Instructions for the task:
Please transcribe only the lines between the one containing "This screenshot has" and the end of the records, both ends included, exactly as written; skip every picture.

Provided material:
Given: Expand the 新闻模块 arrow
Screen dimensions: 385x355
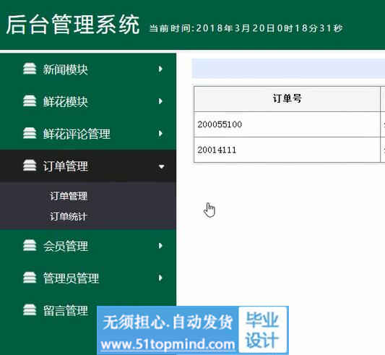Looking at the screenshot, I should [160, 69].
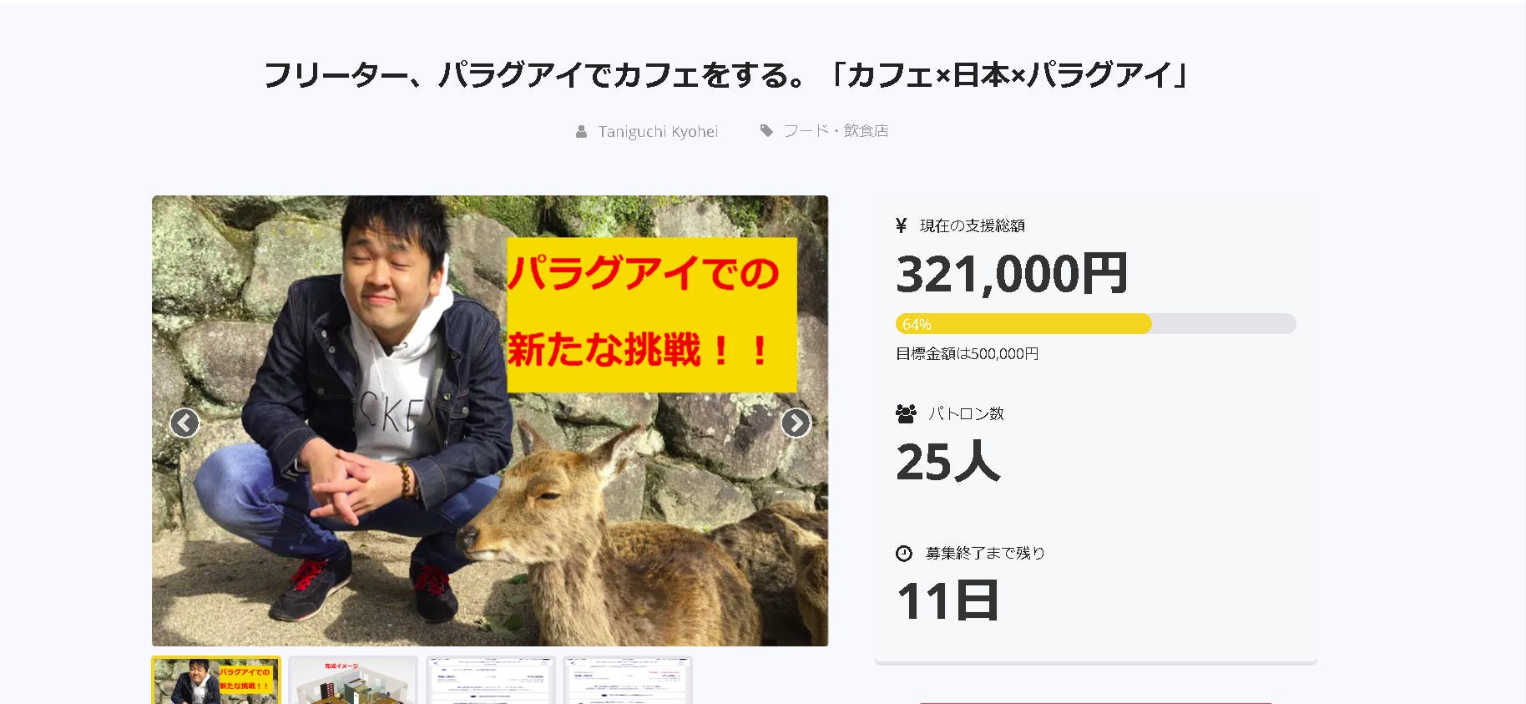Select the second thumbnail showing 完成イメージ floor plan
1526x704 pixels.
353,680
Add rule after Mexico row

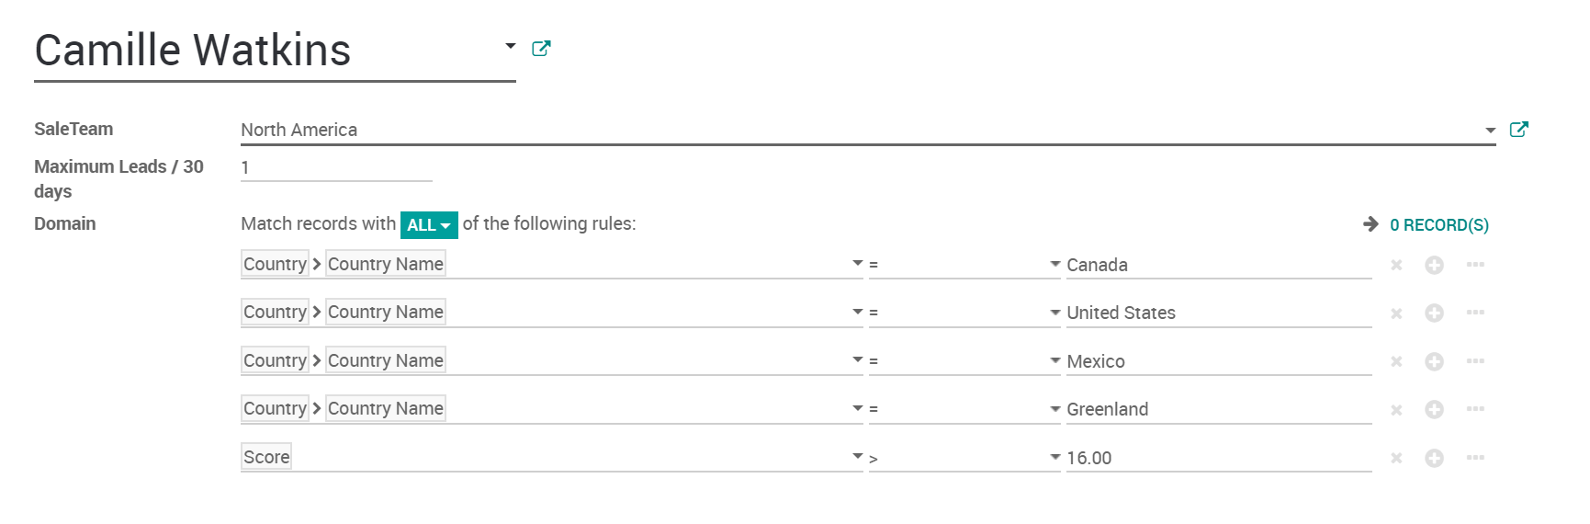pos(1434,361)
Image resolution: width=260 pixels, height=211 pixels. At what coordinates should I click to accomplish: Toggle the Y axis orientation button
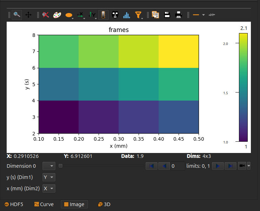(92, 15)
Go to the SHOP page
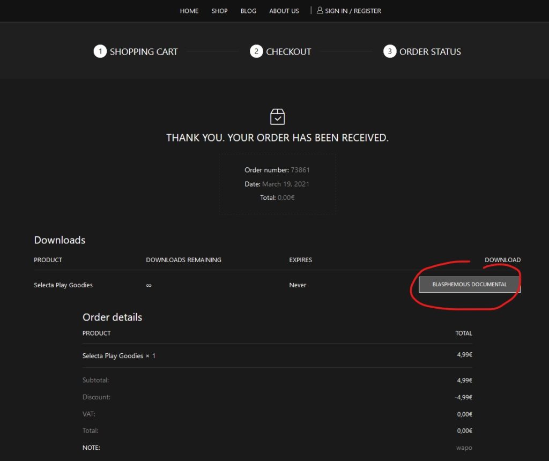 pos(219,11)

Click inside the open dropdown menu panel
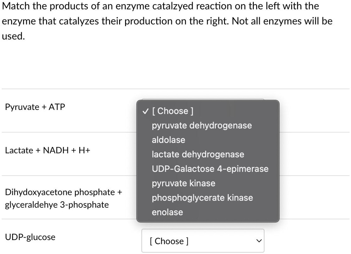coord(208,160)
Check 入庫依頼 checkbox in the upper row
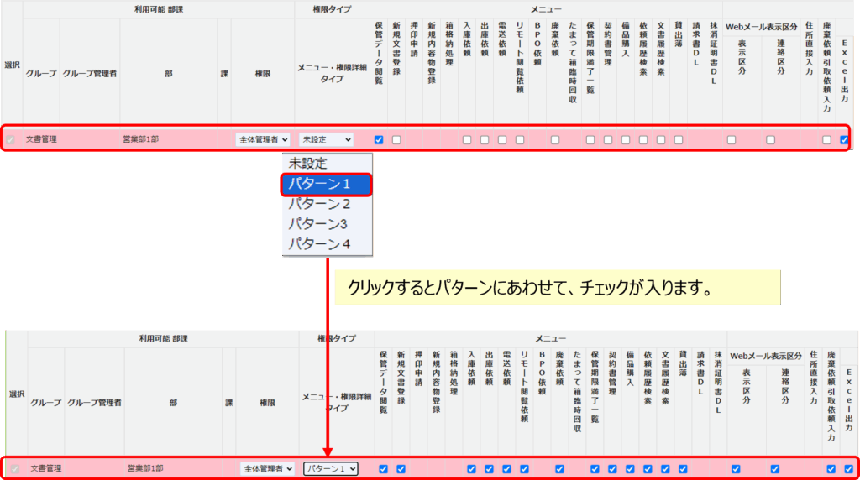The image size is (860, 480). click(467, 140)
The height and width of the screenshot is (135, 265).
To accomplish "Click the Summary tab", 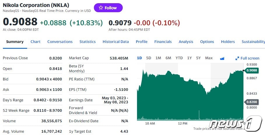I will click(15, 42).
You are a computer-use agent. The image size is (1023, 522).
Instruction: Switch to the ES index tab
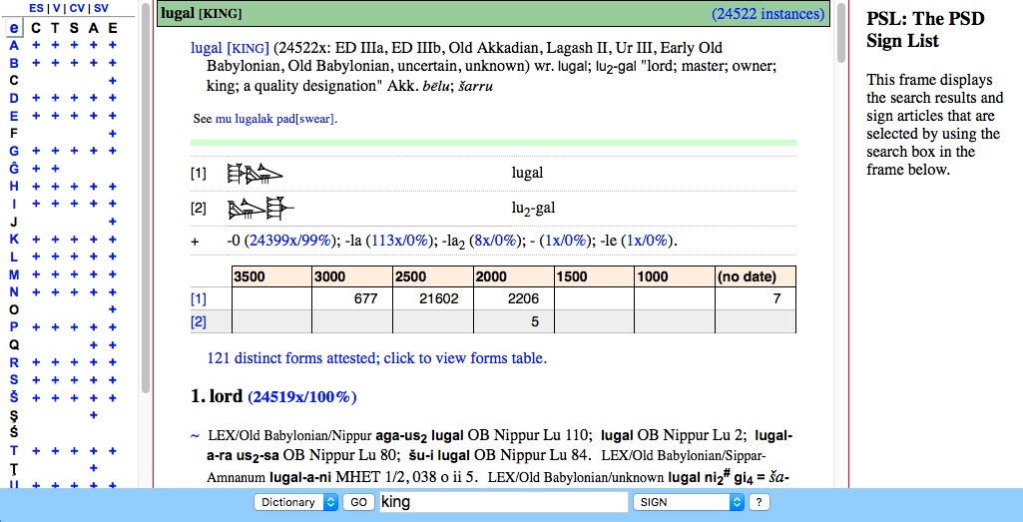(37, 8)
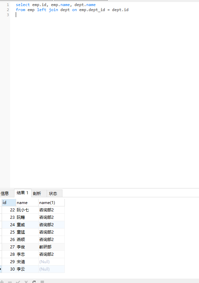Click the name(1) column header
The width and height of the screenshot is (199, 283).
(x=51, y=203)
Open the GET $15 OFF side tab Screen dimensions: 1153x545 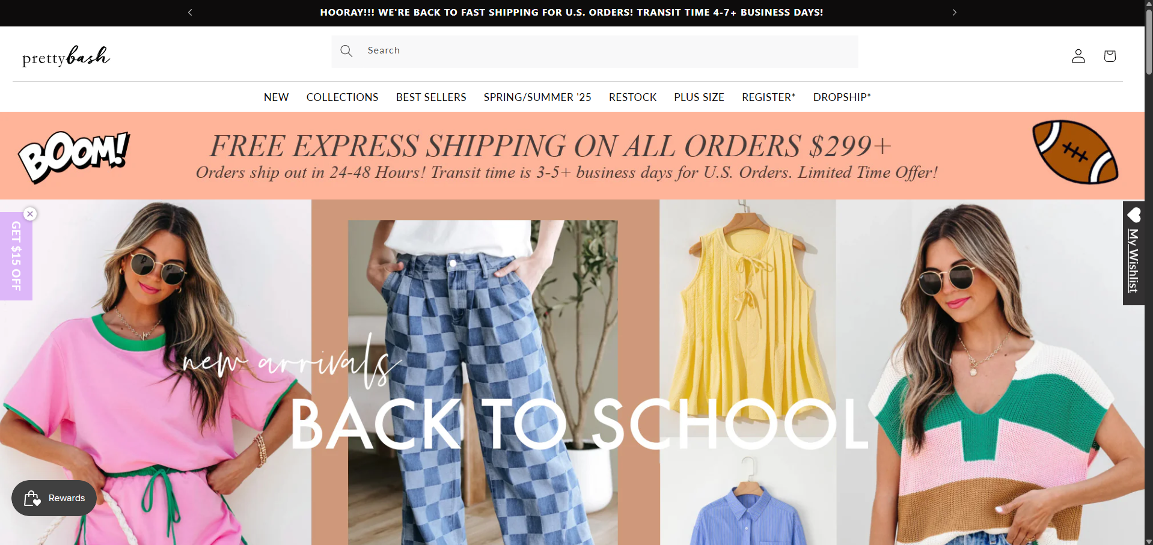click(x=16, y=257)
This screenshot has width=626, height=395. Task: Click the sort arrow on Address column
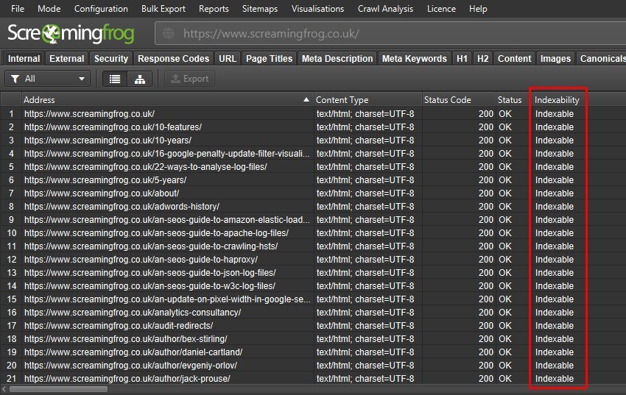(306, 99)
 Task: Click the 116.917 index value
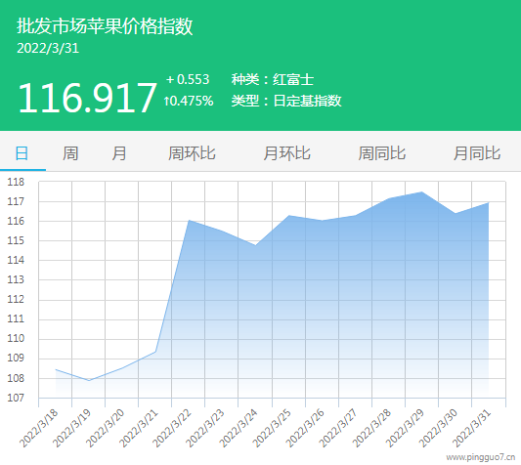(87, 99)
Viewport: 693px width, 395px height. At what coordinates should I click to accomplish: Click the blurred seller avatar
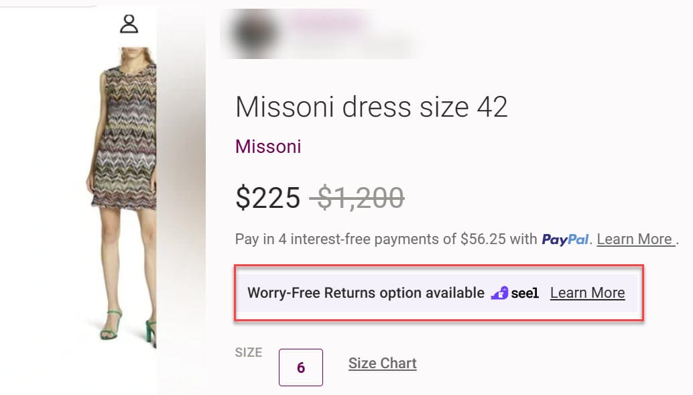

Solution to this task:
This screenshot has width=626, height=395. Task: Click the sort arrow on Address column
(306, 99)
 Task: Click the 116.917 index value
(87, 99)
Viewport: 693px width, 395px height. At what coordinates should I click to accomplish: Click the blurred seller avatar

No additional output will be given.